There might be a few others, but all of the other rights in the UN Declaration are not universal, because they are not universally acknowledged across all cultures.
This is not to say that there are not other rights. What of freedom of speech, or religion, you might ask. Are these not universal rights? My answer is no, they are American rights, and to some extent the rights of Englishmen. The rights of Americans derive in no small part from the founders interpretation of the rights of Englishmen. The failure of the Crown to respect the colonists rights as Englishmen was the key justification for the American Revolution. However, these rights were expanded and codified into the Bill of Rights and subsequent amendments to the Constitution.

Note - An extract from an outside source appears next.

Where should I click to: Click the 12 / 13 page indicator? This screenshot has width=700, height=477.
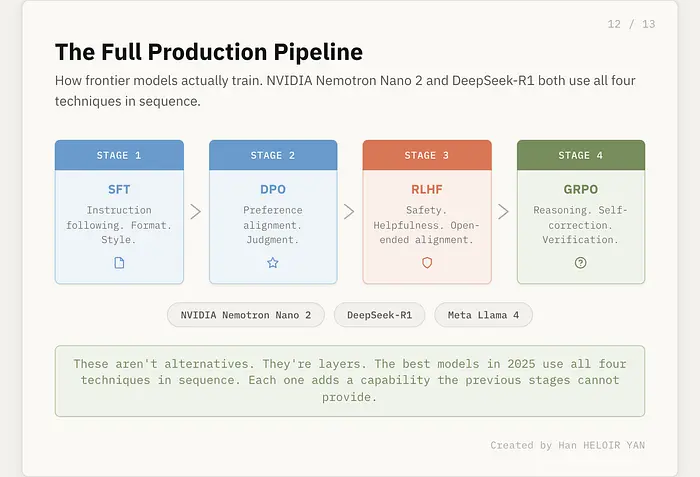tap(631, 24)
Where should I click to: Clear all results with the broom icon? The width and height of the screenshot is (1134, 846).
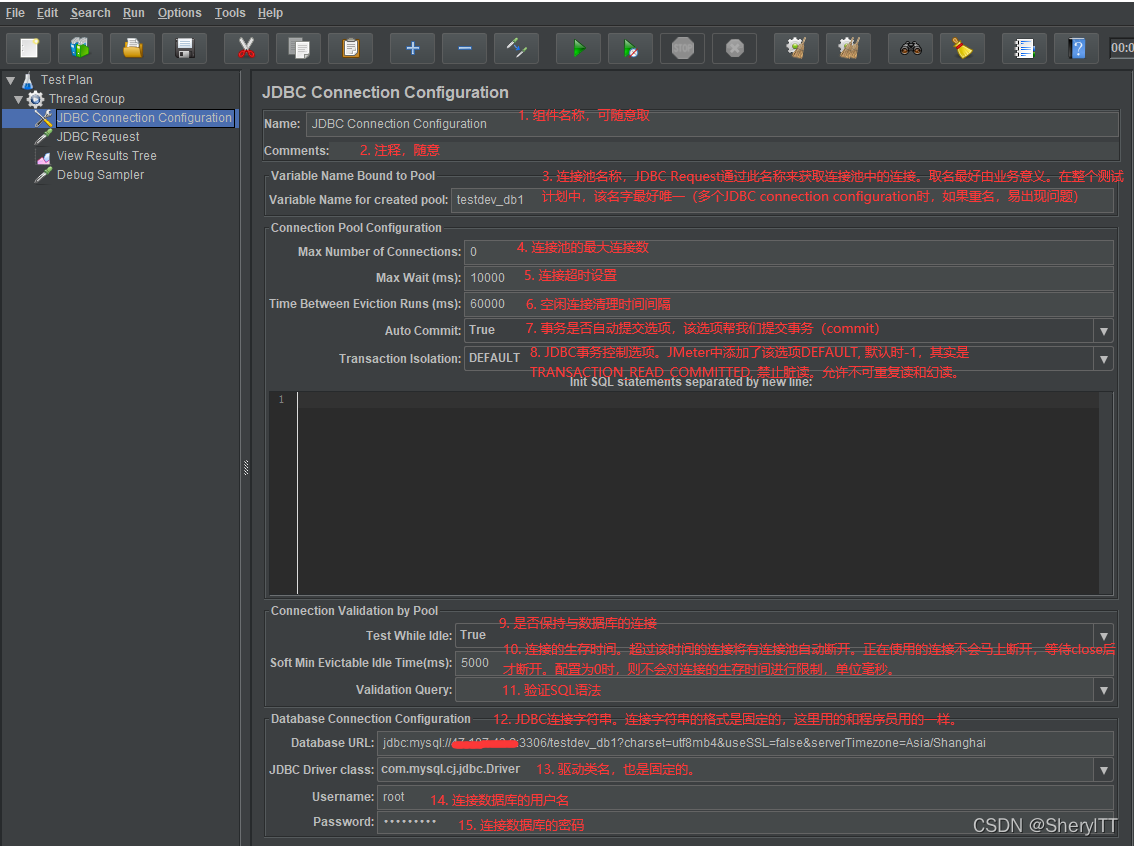click(848, 47)
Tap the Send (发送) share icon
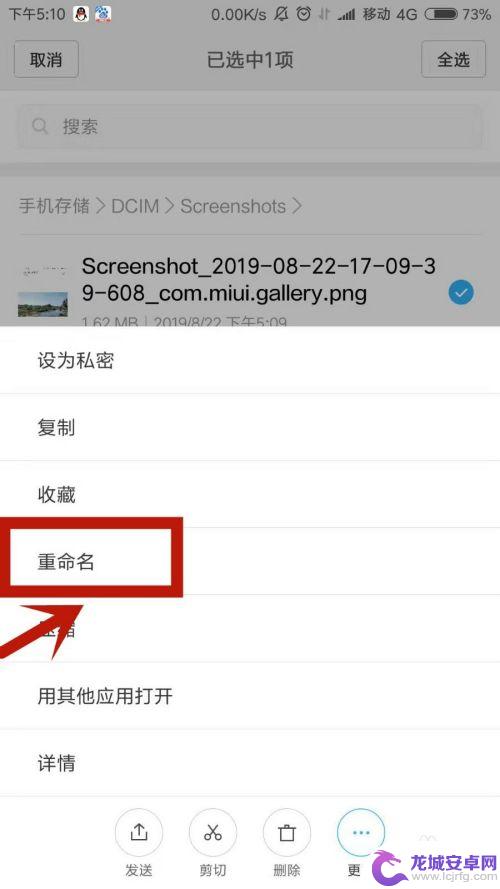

So when Cathy Young attempts to the limit the terms of debate to a commitment to "universal rights" she is so altering the terms of the debate about nationhood as to make it meaningless. We say, with regards to the issue of national culture, if one wishes to be afforded the same national rights on offer as everyone else, then one has to accept membership in our nation. One's failure to accept membership in the American Nation, uttering G** D*** America as Obama's Reverend Wright famously did, is to also reject the expectation of fair treatment from other citizens as a fellow American. This is the crux of the alt-right challenge to the national conversation. To participate in the life of this American culture, one must identify as an American. If one identifies primarily as an "other," Black or Mexican for example, but not really as American, perhaps because one believes that to do so is to identity with a White nation, then one forfeits credibility and participation in the national debate.
Our national identity traces back to an Anglo-centric culture that improved upon and built upon the rights of Englishmen. It has also imported some other aspects of European culture as well. Most of the peoples who have emigrated to America have joined that vision and added that vision of our national culture. This national culture values freedom, self-sufficiency, rule of law, and individual responsibility. It uses the English language and the language of Christianity because they best convey the national culture. In order to be afforded the right to be treated as an individual requires submission to the national values and treatment of others as individuals.
The conclusion is clear. Speak our language and share our culture because this is our land. We are under no obligation to accept those who do not. Further, we are under no obligation to accept immigrants from lands where our values are not respected. We will judge who is fit to enter America based on the historical commitment and ability of their country of origin to join our culture. This is our assertion of our national rights. Finally, we do not accept that the native born should cut themselves off from the mainstream of American culture that would afford them opportunities for success.